**Exercise brief:** Return the listing in full. Keep every word as it stands.

**Supplied entries:**
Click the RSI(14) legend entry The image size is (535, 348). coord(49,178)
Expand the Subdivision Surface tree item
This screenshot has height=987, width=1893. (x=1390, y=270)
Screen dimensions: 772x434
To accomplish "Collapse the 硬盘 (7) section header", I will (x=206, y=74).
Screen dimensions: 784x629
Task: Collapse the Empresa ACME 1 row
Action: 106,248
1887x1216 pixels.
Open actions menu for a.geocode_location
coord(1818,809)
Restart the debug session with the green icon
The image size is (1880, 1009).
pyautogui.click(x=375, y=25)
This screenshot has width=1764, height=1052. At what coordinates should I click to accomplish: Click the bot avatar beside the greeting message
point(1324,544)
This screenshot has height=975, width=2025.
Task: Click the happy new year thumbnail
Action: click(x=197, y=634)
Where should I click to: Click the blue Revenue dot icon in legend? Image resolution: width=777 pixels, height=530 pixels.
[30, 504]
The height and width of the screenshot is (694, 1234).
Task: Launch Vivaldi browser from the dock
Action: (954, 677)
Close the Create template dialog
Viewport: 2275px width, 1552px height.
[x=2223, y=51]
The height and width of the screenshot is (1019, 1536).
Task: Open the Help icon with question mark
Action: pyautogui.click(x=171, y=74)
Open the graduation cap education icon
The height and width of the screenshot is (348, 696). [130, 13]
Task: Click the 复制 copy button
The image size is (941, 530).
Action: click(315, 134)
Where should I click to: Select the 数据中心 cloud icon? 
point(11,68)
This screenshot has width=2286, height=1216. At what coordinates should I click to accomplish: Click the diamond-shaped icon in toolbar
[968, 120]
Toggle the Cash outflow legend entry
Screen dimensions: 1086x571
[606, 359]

**Response area:**
Click the RSI(14) legend entry The image size is (535, 348). coord(49,178)
Expand the Subdivision Surface tree item
This screenshot has height=987, width=1893. (x=1390, y=270)
Screen dimensions: 772x434
To accomplish "Collapse the 硬盘 (7) section header", I will (x=206, y=74).
Screen dimensions: 784x629
Task: Collapse the Empresa ACME 1 row
Action: 106,248
1887x1216 pixels.
Open actions menu for a.geocode_location
coord(1818,809)
Restart the debug session with the green icon
The image size is (1880, 1009).
pyautogui.click(x=375, y=25)
This screenshot has width=1764, height=1052. At what coordinates should I click to accomplish: Click the bot avatar beside the greeting message
point(1324,544)
This screenshot has height=975, width=2025.
Task: Click the happy new year thumbnail
Action: click(x=197, y=634)
Where should I click to: Click the blue Revenue dot icon in legend? Image resolution: width=777 pixels, height=530 pixels.
[30, 504]
The height and width of the screenshot is (694, 1234).
Task: Launch Vivaldi browser from the dock
Action: (954, 677)
Close the Create template dialog
Viewport: 2275px width, 1552px height.
[x=2223, y=51]
The height and width of the screenshot is (1019, 1536).
Task: Open the Help icon with question mark
Action: pyautogui.click(x=171, y=74)
Open the graduation cap education icon
The height and width of the screenshot is (348, 696). [130, 13]
Task: Click the 复制 copy button
The image size is (941, 530).
Action: click(315, 134)
Where should I click to: Select the 数据中心 cloud icon? 
point(11,68)
This screenshot has width=2286, height=1216. At what coordinates should I click to accomplish: Click the diamond-shaped icon in toolbar
[968, 120]
Toggle the Cash outflow legend entry
Screen dimensions: 1086x571
[606, 359]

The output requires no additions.